That Great Groovy Bead Game
Re: It was in the early 70s and we turned on first, then tuned in and dropped out -- that's how. -- nishedha Post Reply Edit Forum Where am I?
Posted by: nishedha Post Reply
08/17/2016, 01:13:33

We turned on in the turn of the 60/70's decade, to discover beads and spending many weekends playing with them (on week-ends only, because our underground activities overlapped with the straight schedules: drop-out was postponed for some months). We would make ready a nice cup of tea and homemade special cookies and to the choruses of the Rolling Stones, The Fugs, Bee Gees, The Incredible String Band... seat for the Great Groovy Bead Game: a way of making necklaces as a team.
We had purchased many cheap, new beads, along with some older, nicer ones at the flea market; so the first thing was to decide, for restraint, which boxes, bowls, bags were to be used in this particular session -- we would choose just white and clear beads, for example, or black and blue beads, or golden and red ones, or whatever for the day's trip. These were put between the two players either on a table or on the floor, each of us holding one end of the nylon thread. The game could start now, all of it a matter of agreement and politesse, remember Make Love/Not War was the global motto, and specifically "The Yellow Submarine" we deemed Good Tidings to the World.
The first procedure was to offer or to be offered the opening move: the choice of the center bead: probably a large, odd one, more rarely a tiny one -- and with your choice you were already setting a "mood" for the session. Or you could skip the central bead, asking for the necklace to be "centrally open", that is a necklace that would eventually require a pendant to be chosen, or a tassel made...
Then each player by turns would select which bead (or beads and how many of them) he wanted strung then and there, and his partner would comply -- most of the time. Many rules were devised and sur-le-champ agreed to remove blocks on the road; rules perhaps to be forgotten in future sessions, perhaps not. Try to imagine how many situations can pop up along a yard-long path, when every step may be just one millimeter.

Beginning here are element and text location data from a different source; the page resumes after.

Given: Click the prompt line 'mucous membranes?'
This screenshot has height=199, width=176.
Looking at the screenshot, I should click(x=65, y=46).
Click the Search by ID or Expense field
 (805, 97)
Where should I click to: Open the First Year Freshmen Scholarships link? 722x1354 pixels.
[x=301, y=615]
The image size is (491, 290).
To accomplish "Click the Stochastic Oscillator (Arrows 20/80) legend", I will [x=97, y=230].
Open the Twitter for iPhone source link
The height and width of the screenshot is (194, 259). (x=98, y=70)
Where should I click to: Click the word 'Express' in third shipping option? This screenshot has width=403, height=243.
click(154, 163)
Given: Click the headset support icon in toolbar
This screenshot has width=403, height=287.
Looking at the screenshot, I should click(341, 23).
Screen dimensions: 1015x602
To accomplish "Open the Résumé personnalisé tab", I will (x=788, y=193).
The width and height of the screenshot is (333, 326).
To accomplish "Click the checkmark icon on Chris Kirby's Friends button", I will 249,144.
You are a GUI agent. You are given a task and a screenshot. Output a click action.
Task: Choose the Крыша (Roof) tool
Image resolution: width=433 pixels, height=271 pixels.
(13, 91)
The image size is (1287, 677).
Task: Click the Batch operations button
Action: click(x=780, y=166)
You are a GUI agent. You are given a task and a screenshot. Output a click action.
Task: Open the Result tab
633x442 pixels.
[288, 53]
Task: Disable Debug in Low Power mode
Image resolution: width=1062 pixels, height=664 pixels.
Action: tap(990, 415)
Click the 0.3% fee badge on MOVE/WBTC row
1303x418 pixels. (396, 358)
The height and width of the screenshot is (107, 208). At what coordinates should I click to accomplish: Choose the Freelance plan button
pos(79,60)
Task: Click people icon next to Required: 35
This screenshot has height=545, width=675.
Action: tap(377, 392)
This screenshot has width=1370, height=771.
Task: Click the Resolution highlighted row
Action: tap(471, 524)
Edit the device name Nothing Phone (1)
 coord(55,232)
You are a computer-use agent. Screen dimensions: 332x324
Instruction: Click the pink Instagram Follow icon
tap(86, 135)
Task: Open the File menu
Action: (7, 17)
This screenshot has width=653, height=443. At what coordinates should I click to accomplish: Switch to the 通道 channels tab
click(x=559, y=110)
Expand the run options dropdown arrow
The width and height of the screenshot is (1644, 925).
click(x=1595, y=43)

The resulting necklaces were not only beautiful artifacts, but also acted as catalysts for the coming into being of exhilarating adventures, group therapy, funny trips, even staged dramas. The average happening lasted a couple of hours and most of our creations were chevalières -- don't ask me why-- reaching to the navel and below.
I was donning one of them at Full Moon parties -- clear cut glass beads, jet beads and some blue ones -- on my first trip to India in 1971, till it broke loose while I was swimming in Anjuna beach, Goa, and was thus turned into an unforgettable offering to Ganga Ma.